**Aufgaben**
A - Beantworte anhand des Textauszugs diese Fragen:
(i) In welchen Jahren fand die hessische Gebietsreform statt?
(ii) Welche Stadt wollte Flörsheim zuerst übernehmen?
(iii) Wie alt ist Mathäus Lauck?
B - Gib den Textauszug von „Jungen Menschen mag“ bis „und die Verhandlungen.“ wortgetreu wieder.
C - Nenne alle Orte, Kreise und Flüsse, die der Textauszug mit Namen nennt, jeden nur einmal. Adjektive wie „hessisch“ zählen nicht.

**Textauszug**
Einer der Gestalter der Gebietsreform, Mathäus Lauck, berichtet über die Hintergründe

Jungen Menschen mag die heutige Ordnung des Main-Taunus-Kreises selbstverständlich erscheinen. Das gilt auch für die Zusammensetzung des Flörsheimer Stadtgebietes. Abgesehen von scherzhaften Rivalitäten während der Kerb und der Fastnachtszeit wird wohl niemand die Gemeinschaft der drei Stadtteile in Frage stellen. Vor einem halben Jahrhundert war dies allerdings noch Neuland: Im Zuge der hessischen Gebietsreform der Jahre 1971/72 wurde der Zusammenschluss mit Wicker und Weilbach auf den Weg gebracht. Flörsheims Ehrenbürger Mathäus Lauck erinnert sich an die damalige Stimmung und die Verhandlungen. 

Die regionalen Beratungen, die vor 50 Jahren in die heutige Einteilung der Kreise mündeten, hätten sich schon früh um Flörsheim gedreht, berichtet Lauck. „Es hat im Grunde fast bei uns angefangen, weil Rüsselsheim Flörsheim übernehmen wollte“, erinnert sich der 90-Jährige. Nachdem diese Absicht verworfen wurde, habe es Bestrebungen im Kreis Groß-Gerau gegeben, sich Flörsheim einzuverleiben. Doch so weit kam es bekanntermaßen nicht. „Da hat sich alles instinktiv gewehrt“, erzählt Mathäus Lauck. Schließlich sei der Main schon seit Jahrhunderten eine natürliche Grenze für die politische und konfessionelle Herrschaft gewesen.

**Bereitgestellte Daten**
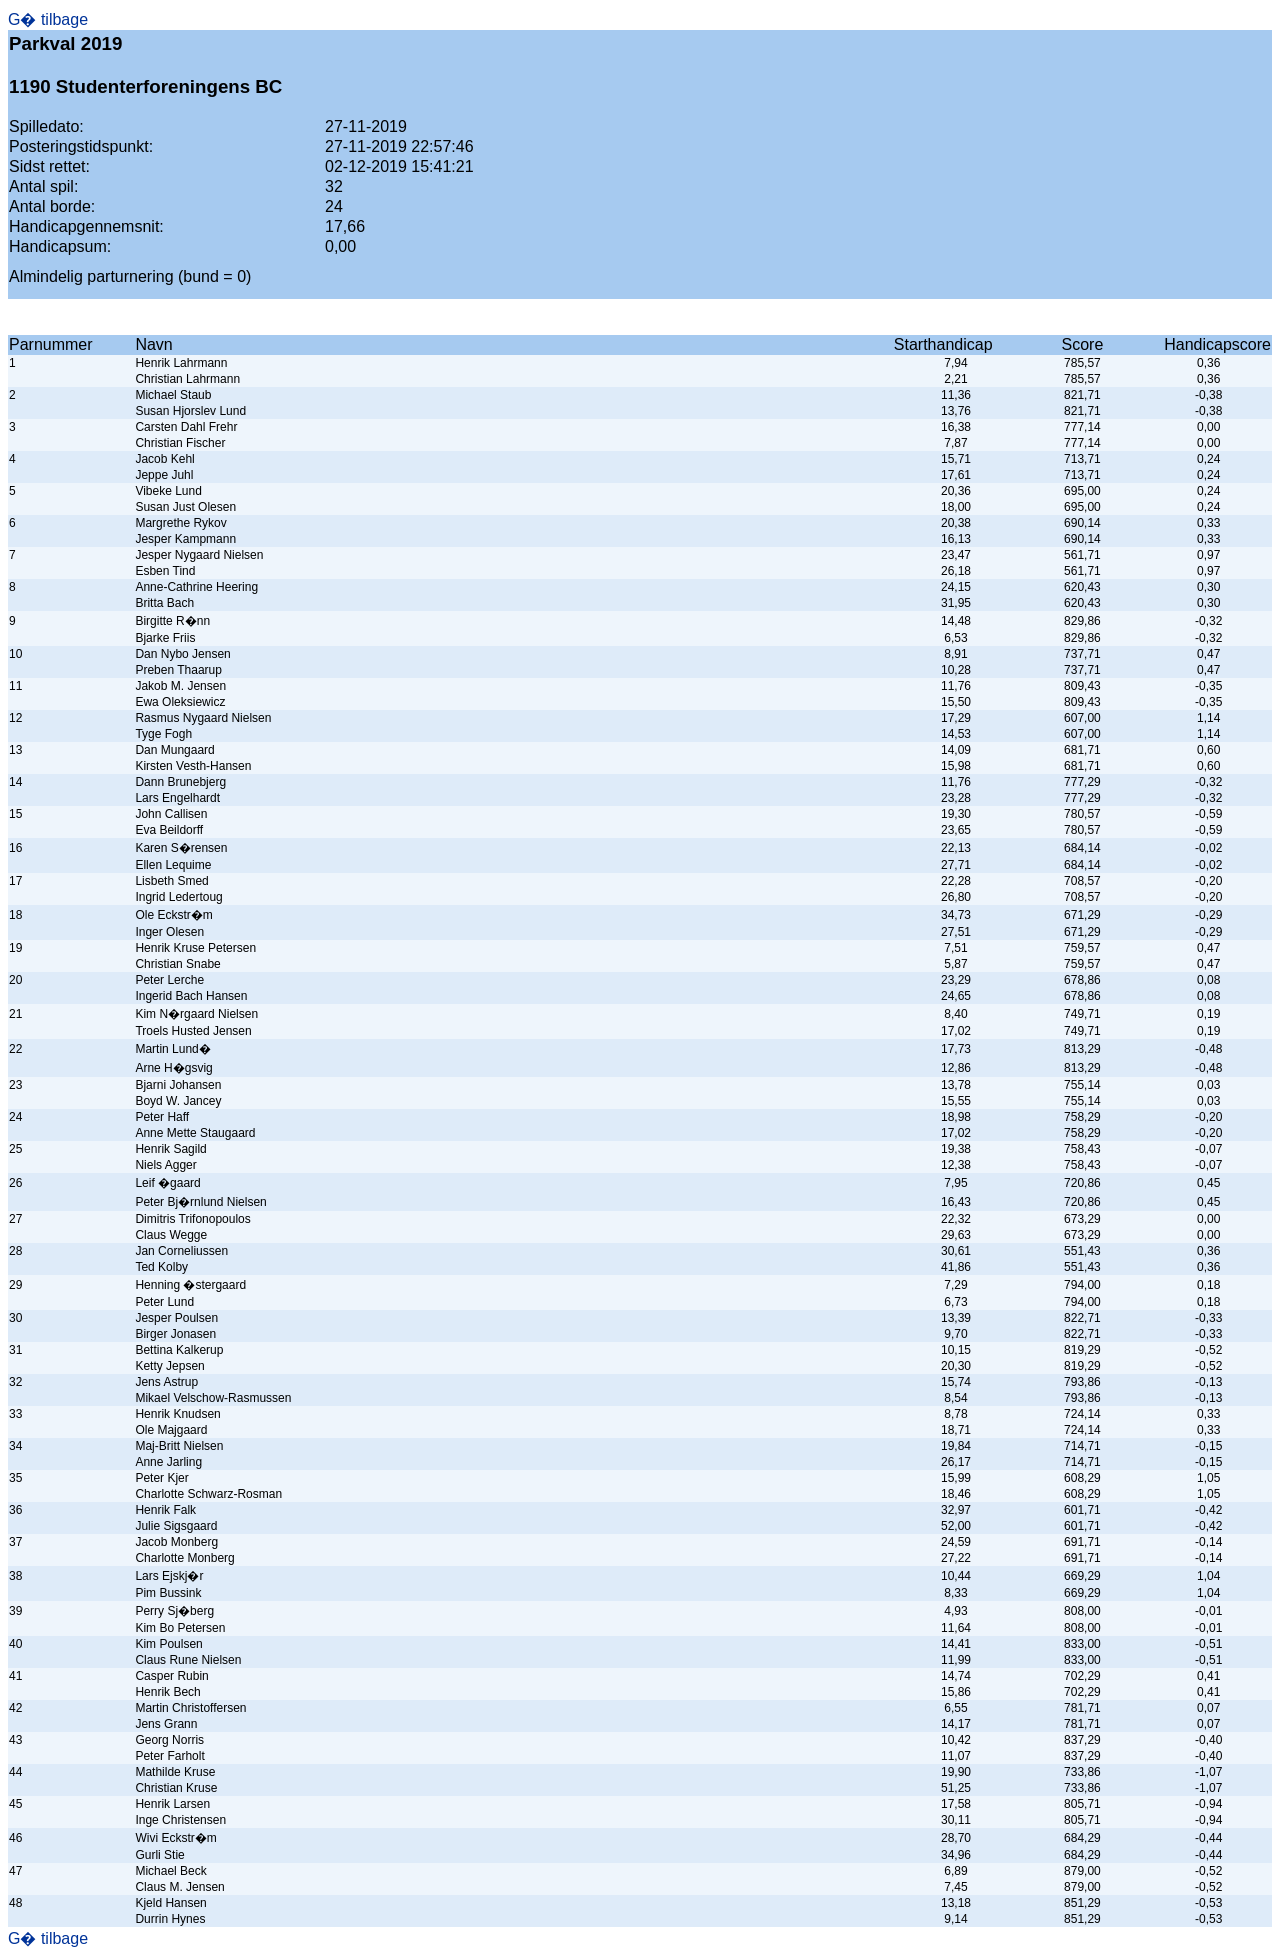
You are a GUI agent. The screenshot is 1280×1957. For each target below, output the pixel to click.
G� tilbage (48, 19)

**Lösungen**
A -
(i) 1971/72
(ii) Rüsselsheim
(iii) 90 Jahre

B -
Jungen Menschen mag die heutige Ordnung des Main-Taunus-Kreises selbstverständlich erscheinen. Das gilt auch für die Zusammensetzung des Flörsheimer Stadtgebietes. Abgesehen von scherzhaften Rivalitäten während der Kerb und der Fastnachtszeit wird wohl niemand die Gemeinschaft der drei Stadtteile in Frage stellen. Vor einem halben Jahrhundert war dies allerdings noch Neuland: Im Zuge der hessischen Gebietsreform der Jahre 1971/72 wurde der Zusammenschluss mit Wicker und Weilbach auf den Weg gebracht. Flörsheims Ehrenbürger Mathäus Lauck erinnert sich an die damalige Stimmung und die Verhandlungen.

C - Main-Taunus-Kreis, Flörsheim, Wicker, Weilbach, Rüsselsheim, Kreis Groß-Gerau, Main